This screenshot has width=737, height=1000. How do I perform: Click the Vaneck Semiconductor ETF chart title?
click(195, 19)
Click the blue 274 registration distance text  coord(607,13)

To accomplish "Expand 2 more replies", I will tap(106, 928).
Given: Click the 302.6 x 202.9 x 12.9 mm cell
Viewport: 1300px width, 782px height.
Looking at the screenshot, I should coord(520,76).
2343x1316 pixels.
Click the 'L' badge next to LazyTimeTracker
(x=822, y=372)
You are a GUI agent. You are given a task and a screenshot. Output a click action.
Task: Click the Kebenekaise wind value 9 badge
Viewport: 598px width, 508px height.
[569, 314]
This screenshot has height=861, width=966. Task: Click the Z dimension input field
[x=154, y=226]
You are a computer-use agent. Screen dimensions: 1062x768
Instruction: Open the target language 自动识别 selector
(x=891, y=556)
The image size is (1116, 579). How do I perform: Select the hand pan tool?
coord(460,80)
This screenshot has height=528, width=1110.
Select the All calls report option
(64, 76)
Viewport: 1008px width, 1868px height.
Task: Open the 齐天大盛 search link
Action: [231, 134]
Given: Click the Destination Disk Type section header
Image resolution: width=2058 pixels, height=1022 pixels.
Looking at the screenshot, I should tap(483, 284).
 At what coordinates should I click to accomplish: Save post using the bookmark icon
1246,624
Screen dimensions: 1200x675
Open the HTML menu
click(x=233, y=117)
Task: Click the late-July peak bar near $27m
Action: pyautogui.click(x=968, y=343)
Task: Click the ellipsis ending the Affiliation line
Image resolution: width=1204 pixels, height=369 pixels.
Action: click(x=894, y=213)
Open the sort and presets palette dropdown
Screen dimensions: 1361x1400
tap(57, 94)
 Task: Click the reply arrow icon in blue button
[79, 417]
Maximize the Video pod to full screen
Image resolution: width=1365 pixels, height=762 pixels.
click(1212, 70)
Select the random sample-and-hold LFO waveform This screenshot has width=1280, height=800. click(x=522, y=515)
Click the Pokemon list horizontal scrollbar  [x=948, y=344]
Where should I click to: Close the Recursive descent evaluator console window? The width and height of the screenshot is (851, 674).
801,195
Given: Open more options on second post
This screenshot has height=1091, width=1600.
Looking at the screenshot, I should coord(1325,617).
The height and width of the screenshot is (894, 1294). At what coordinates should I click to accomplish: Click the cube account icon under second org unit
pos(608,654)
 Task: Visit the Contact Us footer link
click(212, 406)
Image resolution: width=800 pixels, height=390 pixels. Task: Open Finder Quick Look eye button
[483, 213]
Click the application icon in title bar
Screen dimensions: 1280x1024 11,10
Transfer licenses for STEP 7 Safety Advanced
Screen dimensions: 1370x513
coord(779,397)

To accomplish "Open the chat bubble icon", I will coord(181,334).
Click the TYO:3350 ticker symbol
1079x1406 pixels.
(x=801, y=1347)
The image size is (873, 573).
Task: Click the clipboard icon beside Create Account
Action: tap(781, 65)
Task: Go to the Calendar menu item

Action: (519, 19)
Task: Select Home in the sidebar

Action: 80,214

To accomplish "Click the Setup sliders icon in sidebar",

━━━

— What you should do —
Please find every line in the records above that contains the word "menu" and copy each of those lines.

— Written solution —
Open the HTML menu
Task: Go to the Calendar menu item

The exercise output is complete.